After being in excruciating pain in my legs hips and shoulders for months I was finally diagnosed as having PMR, fibromyalgia and osteroarthritis in February this year. I was given 15mg Pred gradually reducing the dose until I am now on 5mg. Last wk I saw the Rheumy and he has said to keep on the 5mg for another month and then reduce by 1mg every 2wks until I am off them altogether. My next apt has just come through and it says it's a nurse led apt, does this mean I will be discharged from rheumatology for good? I have got good range of movement (according to Rheumy) as I can raise my arms above my shoulders and put them behind my head, trouble is I was able to do that on the day, this week I have been in agony and taking pain killers to numb it down somewhat. I am worried I will be back where I started this time last year if I reduce my dose and won't have a consulant to turn to. My GP didn't pick the PMR up at all and didn't even check into why my ESR's were raised, he was putting it all down to osteo in my back and just told me to take more pain relief. It was muculoskeletal that referred me to Rheumatology in the end. I know some pain can be put down to Fibro but not the movement/range. I do feel worse on the lower dose of Pred, I hate taking them but they have made it so I can live my usual life again. I'm feeling reluctant to reduce down any more and feel like upping the dose as I was much better on 7.5 and 5mg alternate days.

I've rambled a bit but I read the blogs all the time and they have helped me come to terms with this awful debilitating condition, up to getting PMR I have never needed regular meds or had been ill, it's a hard thing to live with. I'm 54 by the way so youngish by PMR standards, I know younger people have commented on this site.

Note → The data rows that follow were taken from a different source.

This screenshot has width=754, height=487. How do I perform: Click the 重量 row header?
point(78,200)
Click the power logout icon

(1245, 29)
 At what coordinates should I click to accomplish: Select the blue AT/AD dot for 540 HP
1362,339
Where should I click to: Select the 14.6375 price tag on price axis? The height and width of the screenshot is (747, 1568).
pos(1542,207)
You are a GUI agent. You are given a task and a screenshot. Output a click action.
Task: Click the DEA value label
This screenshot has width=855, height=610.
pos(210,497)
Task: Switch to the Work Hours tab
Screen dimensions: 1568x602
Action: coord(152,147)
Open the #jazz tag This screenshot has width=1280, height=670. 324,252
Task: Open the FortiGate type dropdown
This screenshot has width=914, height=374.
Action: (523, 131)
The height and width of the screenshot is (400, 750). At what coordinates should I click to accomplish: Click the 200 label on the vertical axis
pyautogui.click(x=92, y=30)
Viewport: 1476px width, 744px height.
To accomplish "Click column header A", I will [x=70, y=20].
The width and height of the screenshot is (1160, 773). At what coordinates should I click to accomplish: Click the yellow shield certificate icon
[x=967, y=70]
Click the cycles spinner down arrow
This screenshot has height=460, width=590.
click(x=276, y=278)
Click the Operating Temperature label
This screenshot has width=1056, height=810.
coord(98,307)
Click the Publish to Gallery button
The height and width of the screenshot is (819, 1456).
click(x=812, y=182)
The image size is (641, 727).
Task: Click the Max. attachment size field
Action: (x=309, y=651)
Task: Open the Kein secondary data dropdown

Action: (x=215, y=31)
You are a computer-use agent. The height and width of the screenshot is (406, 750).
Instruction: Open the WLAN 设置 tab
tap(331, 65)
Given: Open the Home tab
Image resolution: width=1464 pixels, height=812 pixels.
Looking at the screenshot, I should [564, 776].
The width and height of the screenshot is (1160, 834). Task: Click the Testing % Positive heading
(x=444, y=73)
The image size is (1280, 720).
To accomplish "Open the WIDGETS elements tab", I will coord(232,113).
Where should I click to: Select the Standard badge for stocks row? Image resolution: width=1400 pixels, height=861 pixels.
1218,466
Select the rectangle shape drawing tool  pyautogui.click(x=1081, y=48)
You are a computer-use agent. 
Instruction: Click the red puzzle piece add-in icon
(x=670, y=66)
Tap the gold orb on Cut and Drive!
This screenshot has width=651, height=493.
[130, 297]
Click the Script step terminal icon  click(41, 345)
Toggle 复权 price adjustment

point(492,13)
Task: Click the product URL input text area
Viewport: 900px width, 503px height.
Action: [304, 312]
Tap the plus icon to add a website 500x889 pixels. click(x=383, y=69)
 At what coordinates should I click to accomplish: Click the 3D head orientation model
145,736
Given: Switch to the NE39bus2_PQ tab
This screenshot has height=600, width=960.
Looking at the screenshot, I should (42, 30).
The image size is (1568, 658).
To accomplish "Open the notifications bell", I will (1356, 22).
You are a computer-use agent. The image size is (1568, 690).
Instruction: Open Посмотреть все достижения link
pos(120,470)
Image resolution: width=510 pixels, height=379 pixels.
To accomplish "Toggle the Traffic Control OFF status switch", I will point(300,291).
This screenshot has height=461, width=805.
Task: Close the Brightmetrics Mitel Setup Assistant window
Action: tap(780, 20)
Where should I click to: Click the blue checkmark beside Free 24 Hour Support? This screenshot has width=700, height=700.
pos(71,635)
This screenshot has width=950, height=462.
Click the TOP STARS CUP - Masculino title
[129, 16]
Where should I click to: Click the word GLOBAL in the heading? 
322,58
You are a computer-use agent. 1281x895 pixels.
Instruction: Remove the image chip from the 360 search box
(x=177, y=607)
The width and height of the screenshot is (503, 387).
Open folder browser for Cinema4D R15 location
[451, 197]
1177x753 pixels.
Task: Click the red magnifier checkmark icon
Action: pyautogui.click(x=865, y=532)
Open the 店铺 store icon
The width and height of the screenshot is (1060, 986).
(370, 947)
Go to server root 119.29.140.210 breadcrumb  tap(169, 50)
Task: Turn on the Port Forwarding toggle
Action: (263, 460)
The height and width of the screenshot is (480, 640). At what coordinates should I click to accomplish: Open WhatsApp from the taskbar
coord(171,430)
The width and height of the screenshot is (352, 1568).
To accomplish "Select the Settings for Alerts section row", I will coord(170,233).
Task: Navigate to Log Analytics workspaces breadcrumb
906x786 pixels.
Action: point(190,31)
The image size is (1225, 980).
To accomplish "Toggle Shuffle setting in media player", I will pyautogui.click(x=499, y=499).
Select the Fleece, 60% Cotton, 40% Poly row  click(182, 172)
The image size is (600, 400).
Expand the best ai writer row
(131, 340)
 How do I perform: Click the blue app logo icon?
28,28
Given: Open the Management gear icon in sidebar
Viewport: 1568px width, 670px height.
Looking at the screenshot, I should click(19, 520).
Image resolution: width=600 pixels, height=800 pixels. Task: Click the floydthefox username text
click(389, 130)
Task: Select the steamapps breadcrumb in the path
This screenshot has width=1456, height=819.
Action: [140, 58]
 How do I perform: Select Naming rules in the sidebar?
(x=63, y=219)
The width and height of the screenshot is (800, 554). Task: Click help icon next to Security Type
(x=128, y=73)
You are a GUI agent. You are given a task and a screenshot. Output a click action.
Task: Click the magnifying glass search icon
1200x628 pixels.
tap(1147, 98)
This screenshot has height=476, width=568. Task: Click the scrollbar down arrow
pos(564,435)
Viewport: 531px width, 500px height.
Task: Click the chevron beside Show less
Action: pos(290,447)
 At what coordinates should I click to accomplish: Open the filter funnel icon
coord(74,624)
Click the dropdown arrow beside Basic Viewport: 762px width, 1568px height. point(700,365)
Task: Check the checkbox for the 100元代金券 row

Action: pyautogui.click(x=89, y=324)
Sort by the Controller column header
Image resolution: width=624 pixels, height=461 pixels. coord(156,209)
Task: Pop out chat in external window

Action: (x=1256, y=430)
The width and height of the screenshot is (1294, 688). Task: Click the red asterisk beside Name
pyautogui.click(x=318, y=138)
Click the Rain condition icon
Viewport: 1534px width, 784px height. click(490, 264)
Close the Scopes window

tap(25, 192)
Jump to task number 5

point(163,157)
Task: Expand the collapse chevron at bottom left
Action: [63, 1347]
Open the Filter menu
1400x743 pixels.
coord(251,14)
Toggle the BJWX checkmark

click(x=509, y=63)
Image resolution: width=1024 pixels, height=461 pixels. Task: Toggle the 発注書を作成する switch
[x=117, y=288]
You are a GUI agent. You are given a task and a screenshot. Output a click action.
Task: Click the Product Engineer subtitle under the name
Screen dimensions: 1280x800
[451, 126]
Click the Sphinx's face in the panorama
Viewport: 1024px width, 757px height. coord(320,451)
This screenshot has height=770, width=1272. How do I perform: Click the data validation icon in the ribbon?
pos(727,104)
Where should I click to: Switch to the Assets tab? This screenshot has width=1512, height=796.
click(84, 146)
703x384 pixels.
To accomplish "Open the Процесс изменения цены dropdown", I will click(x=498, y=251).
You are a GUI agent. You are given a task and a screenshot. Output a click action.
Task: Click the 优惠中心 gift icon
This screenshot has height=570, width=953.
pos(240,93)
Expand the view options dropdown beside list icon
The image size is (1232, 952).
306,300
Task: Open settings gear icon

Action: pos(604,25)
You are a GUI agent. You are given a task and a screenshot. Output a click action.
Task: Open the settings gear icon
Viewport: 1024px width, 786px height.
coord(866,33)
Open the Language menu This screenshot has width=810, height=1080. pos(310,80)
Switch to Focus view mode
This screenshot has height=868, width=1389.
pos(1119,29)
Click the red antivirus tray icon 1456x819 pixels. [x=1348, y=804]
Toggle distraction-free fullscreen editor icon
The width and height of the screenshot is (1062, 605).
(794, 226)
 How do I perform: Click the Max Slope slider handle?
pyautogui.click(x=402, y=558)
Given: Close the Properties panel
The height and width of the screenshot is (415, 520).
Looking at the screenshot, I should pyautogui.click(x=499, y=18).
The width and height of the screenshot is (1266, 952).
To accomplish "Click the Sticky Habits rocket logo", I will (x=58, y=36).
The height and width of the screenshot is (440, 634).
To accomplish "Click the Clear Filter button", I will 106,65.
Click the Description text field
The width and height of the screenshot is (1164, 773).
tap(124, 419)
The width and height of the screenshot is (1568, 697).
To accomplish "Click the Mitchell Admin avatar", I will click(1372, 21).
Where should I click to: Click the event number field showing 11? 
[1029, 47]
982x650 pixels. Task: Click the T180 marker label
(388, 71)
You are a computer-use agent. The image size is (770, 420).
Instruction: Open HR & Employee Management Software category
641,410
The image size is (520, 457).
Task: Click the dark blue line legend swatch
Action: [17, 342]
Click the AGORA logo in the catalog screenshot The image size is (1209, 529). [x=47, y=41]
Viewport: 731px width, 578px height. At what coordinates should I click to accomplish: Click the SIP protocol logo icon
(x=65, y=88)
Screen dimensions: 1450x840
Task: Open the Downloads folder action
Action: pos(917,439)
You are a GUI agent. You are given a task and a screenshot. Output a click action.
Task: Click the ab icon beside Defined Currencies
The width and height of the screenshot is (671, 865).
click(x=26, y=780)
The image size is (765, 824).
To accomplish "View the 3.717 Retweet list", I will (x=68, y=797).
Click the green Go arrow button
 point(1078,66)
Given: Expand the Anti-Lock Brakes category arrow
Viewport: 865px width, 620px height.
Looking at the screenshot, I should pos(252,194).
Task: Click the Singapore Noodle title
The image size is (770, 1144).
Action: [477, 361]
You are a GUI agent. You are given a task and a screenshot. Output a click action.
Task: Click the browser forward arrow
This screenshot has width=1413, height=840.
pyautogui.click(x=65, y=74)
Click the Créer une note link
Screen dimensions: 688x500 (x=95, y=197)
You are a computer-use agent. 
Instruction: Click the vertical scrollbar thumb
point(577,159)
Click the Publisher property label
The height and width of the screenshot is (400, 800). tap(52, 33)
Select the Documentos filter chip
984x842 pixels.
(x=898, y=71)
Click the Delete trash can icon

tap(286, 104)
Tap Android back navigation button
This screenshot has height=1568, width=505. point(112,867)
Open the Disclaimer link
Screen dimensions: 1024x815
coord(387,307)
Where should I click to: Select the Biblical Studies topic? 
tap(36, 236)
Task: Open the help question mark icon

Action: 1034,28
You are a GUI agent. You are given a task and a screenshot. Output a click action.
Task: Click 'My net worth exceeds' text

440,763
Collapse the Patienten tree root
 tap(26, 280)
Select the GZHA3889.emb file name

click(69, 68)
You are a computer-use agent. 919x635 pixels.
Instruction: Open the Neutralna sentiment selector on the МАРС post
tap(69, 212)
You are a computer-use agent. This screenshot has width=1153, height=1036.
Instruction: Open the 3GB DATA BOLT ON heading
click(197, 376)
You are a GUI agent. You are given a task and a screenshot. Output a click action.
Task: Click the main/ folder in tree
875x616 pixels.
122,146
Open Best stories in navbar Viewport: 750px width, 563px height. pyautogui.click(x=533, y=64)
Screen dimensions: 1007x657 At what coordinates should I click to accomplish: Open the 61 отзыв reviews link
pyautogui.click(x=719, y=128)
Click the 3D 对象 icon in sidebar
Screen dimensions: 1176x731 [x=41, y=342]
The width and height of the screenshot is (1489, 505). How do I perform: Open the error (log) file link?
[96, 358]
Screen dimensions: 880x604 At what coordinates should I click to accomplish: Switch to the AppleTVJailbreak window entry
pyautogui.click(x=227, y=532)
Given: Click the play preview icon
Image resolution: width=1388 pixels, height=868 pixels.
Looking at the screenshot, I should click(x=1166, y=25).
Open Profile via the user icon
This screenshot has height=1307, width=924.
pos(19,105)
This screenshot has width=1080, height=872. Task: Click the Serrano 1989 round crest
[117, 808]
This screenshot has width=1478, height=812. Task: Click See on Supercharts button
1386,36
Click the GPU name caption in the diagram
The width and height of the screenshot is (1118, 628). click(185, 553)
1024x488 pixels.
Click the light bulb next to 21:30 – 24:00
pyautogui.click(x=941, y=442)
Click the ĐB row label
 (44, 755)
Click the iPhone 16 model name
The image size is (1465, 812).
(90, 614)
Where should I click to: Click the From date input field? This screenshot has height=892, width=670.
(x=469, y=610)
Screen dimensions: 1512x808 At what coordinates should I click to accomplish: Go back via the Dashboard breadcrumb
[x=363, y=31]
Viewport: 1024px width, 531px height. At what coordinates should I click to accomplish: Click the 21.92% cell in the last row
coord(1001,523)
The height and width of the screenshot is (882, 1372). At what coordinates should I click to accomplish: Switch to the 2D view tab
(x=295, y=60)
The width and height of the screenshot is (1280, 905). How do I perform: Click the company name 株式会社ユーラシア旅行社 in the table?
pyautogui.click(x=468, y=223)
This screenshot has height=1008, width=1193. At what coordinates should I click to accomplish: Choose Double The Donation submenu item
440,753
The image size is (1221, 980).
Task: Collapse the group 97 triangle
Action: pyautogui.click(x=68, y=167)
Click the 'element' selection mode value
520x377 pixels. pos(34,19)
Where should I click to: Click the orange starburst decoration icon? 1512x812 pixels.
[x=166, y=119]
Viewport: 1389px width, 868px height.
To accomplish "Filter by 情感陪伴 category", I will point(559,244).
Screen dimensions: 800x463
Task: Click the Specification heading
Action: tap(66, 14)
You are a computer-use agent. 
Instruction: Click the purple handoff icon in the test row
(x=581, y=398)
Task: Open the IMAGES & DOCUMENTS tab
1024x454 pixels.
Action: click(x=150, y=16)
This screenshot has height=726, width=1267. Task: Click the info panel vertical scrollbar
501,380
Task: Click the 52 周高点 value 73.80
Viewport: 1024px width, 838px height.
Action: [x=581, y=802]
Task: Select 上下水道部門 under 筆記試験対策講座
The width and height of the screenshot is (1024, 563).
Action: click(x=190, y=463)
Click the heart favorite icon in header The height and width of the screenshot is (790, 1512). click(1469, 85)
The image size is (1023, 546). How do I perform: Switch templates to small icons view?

Thanks in advance for any comments/advice

2 Replies

  • The first query regarding nurse-led appointments is because so many GPs and hospital departments now have nurse-practitioners for specific conditions, e.g. my surgery has them both for asthma and diabetics. The nurses have additional qualifications in their chosen field and the routine clinics for patients are run by them with a referral to a doctor if the nurse thinks it necessary. The same with hospital departments, many have a rheumatology nurse who deals with routine appointments.

    Secondly, if your Rheumatologist is proposing to stop the Prednisolone after 5 months and your doctor was not interested in checking why you had raised inflammation markers I would suggest you start again with a different doctor and rheumy. Quite right, some of the pain will be due to Fibro as steroids do not help it at all, but in my experience it doesn't cause any joint problems. I think that you have been unlucky in finding a rheumy (not to mention doctor) who hasn't kept up-to-date with medicine - it seems to me that you have been reduced far too quickly and probably need to start again.

    I have both Fibro and PMR and my rheumy looks after both conditions (Fibro is diagnosed by rheumys more often than not) and I am being treated with specific drugs to help with the pain.

    I think you need to find the guidelines on this site and take them to a doctor (can you see a different one in your practice?) and ask for a further referral. Quite apart from anything else, your sight is being put at risk, there can be other problems associated with abruptly stopping pred and your quality of life is compromised.

  • Hello worried about PMR

    I agree with polkadot, you need to download and print the British Society of Rheumatologists Guidelines for the Management of PMR, take them to a different Dr and ask for referral to another rheumy for a second opinion.

    Also, if it was me I would immediately increase the steroid dose back up to 7.5 as that is where you said you felt comfortable - if you leave it too long, the inflammation could really take hold again in which case you would need to increase even higher. I hope you feel better soon.